Build your BLE IoT Application with cloud control and cellular connectivity!

Overview

In this repo, an example ble plugin is provided which connects to Arduino 101 boards and allows you to turn on/off the LED through the Droplit.io Rest API. This plugin is intened to be a starting ponint for a BLE device plugin integration.

There are two test applications provides in the noble-test folder which allow you to confirm that node can interface with BLE devices.

Gateway design overview:

Other hardware devices that Noble and Droplit.io Edge supports are also acceptable, such as other Raspberry Pi devices with BLE radios.

Starting from scratch

Before you fire up your Raspberry Pi and Arduino's, get familiar with the Droplit.io Platform by looking through the documentation and create a free developer account on the droplit.io developer portal. In the portal, there a few guides/tutorials to get you started.

Setting up your downstream device (Arduino 101)

You can use any BLE device as a downstream device, including the Arduino 101.

Arduino provides a getting started guide here.

After installing the board support package through the Arduino IDE and selecting Arduino 101 as your board target.

101 select

Upload the LED example to the Arduino 101.

101 test

You can test the Arduino 101 by sending 0x00 and 0x01 data through the nRF Connect mobile app to turn on and off the Arduino 101's user accessible LED .

nrf connect

Setting up the hardware.

Before using a cellular connection, you may want to test the Raspberry Pi on a local network connection.

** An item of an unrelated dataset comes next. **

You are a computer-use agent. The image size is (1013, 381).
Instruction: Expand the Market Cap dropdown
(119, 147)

On the Raspberry Pi Zero W, you may encounter connectivity issues when using both WiFi and Bluetooth at the same time.

First make sure your Raspberry Pi has NodeJs installed. You can install node by following this guide here. You will need the arm-v6 release of node.

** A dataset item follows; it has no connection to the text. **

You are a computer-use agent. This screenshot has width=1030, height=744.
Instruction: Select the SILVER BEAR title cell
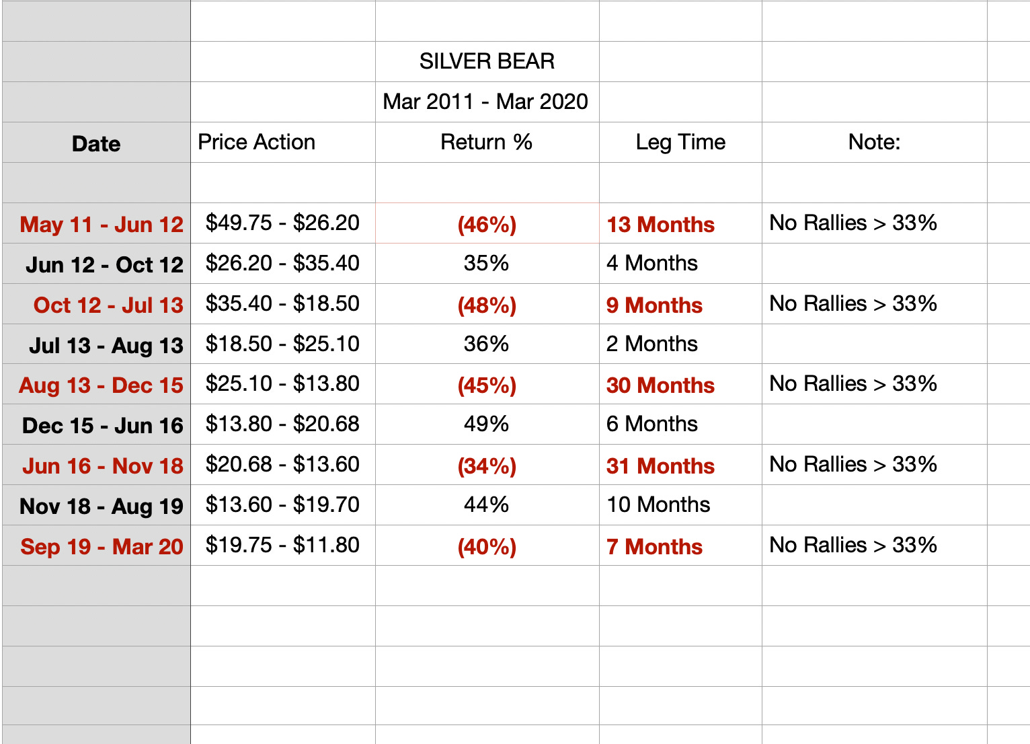pyautogui.click(x=487, y=62)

After installing node, make sure you configure the npm global install directory.

Testing BLE

There are two test applications provides in the noble-test folder.

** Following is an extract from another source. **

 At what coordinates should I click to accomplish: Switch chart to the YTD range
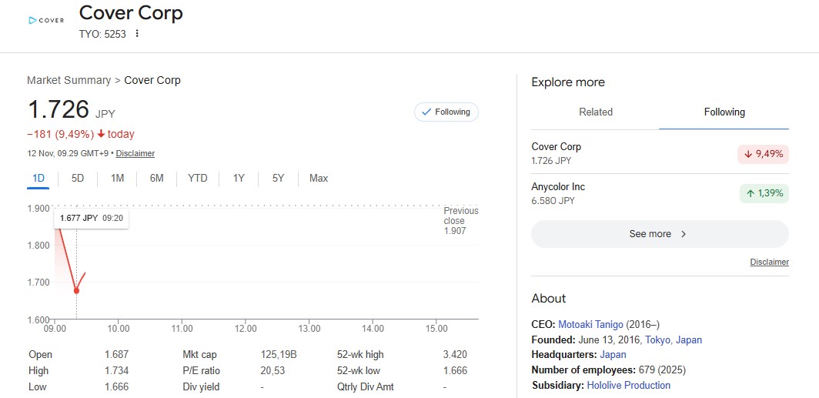pos(198,179)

To run the tests, from your gateway device run

cd noble-test
npm install
node test

This first test will simply scan for ble devices and log the output to the console.

The second test will connect the Raspberry Pi Zero to an Arduino 101 that is running the BLE example from above.

Running Droplit.io Edge Software

Once you have node installed, get the Droplit.io Edge by following its documentation in the repo's readme.

Installing the ble plugin

Once you have a running instance of the Droplit.io Edge. First teardown the project by running:

gulp teardown

Then replace the {droplit-edge}/projects.json and {droplit-edge}/projects/droplit-edge/localsettings.json with the files proviced in /droplit-ble-plugin.

You will need to enter your Droplit.io Ecosystem Id in localsettings.json.

Next copy the /droplit-ble-plugin/droplit-edge-sample-ble-plugin into {droplit-edge}/projects/. Then rebuild the project.

gulp setup
gulp build
gulp debug

In the droplit.io portal, when your Arudino 101 connects, you should be able to controll its led by setting the BinarySwitch.switch value or calling BinarySwitch.switchOn() / BinarySwitch.switchOff().